··· EXCERPT ···
# Hierarchical aggregation of temporal data at scale using Dask

Hierarchical aggregation allows for efficient computation of mean, SD, min, and max aggregates at varying time resolutions, by resuing previous results and avoiding processing raw data as much as possible. The core idea is to store intermediate ("lossless") aggregates, which can be used to compute the final aggregates (mean, SD, min, and max) at current or coarser time resolution.

## Code framework of hierarchical aggregation

The framework contains utility tools for operating on dataframes (`rename`, `get_vars_from_flat_cols`, and `get_cols`), and three main functions for producing the aggregates `init_agg`, `coarsen_agg`, and `finalize_agg`.
··· RECORD EXTRACTS ···
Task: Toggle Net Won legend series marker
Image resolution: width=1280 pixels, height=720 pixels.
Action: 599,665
···
··· RECORD EXTRACTS ···
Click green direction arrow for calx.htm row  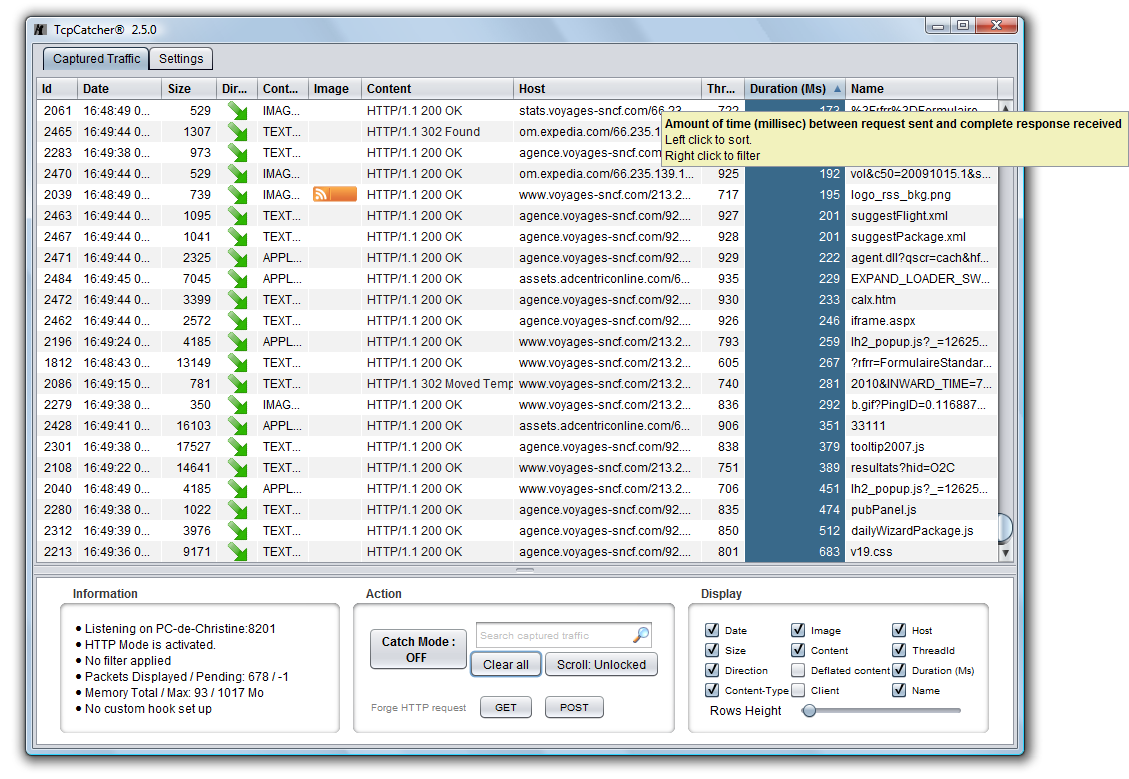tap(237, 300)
···
*TASK TO CARRY OUT*. Summarize the page on hierarchical aggregation of temporal data with Dask in two sentences.

*COMPLETE OUTPUT*. Hierarchical aggregation efficiently computes mean, SD, min, and max aggregates at varying time resolutions by reusing previous results and avoiding raw data processing as much as possible. It stores intermediate ("lossless") aggregates that can produce the final aggregates at the current or a coarser time resolution, and its code framework offers dataframe utility tools (`rename`, `get_vars_from_flat_cols`, and `get_cols`) plus three main functions for producing the aggregates: `init_agg`, `coarsen_agg`, and `finalize_agg`.